_PROBLEM REQUIREMENTS:_ Would you find each line in the entries below with the string "screenshot" and copy it?

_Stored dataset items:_
-*-*-
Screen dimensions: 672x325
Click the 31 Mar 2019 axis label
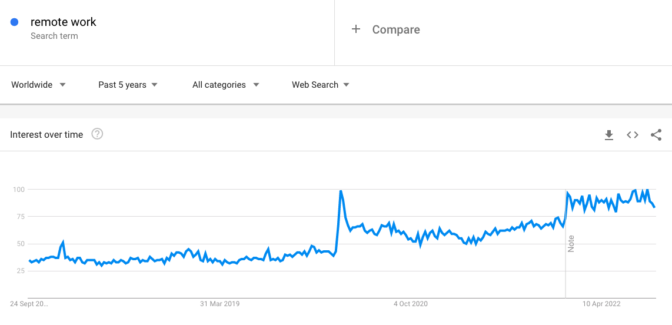coord(220,304)
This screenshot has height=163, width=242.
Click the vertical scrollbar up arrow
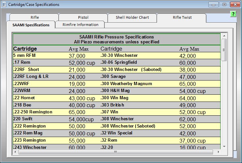click(224, 36)
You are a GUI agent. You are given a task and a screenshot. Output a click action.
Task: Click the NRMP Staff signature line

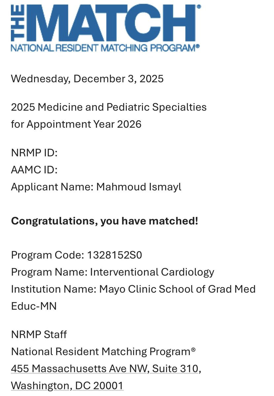pyautogui.click(x=39, y=335)
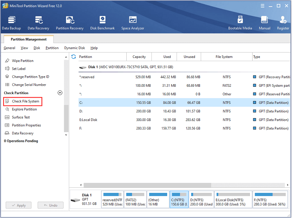Screen dimensions: 292x218
Task: Open the Partition menu
Action: point(52,48)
-*-*-
_YOUR RESPONSE:_
This screenshot has height=163, width=242.
You are a GUI agent. You are given a task and a screenshot. Output a click action.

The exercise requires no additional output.